_What to produce_
Begin at the line holding "Select the greatsword weapon icon" and set down exactly each line through the last one below, omitting pictures. Include nothing else.

_Supplied data_
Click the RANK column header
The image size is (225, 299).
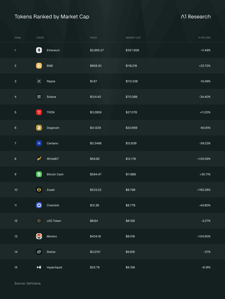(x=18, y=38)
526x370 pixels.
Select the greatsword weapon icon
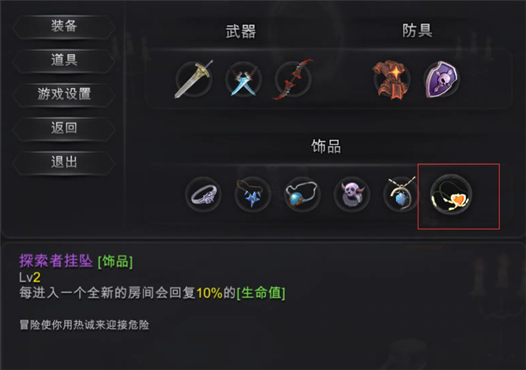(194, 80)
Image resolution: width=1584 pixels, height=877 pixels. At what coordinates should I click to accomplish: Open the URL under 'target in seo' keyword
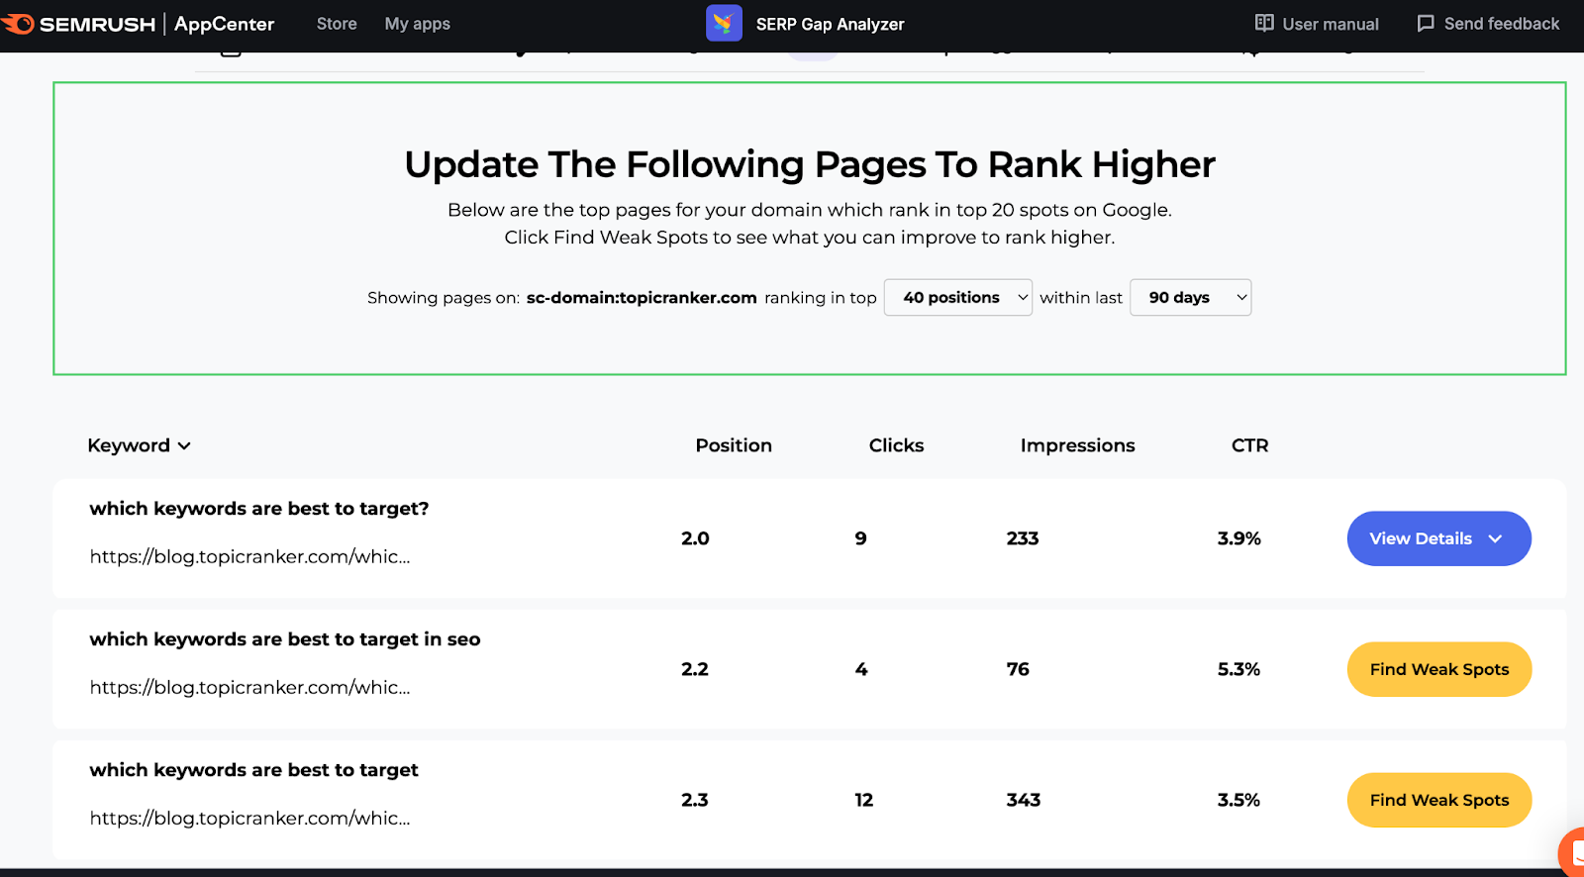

_Answer section_
Select the greatsword weapon icon
(194, 80)
Image resolution: width=1584 pixels, height=877 pixels. At what coordinates should I click to accomplish: Open the URL under 'target in seo' keyword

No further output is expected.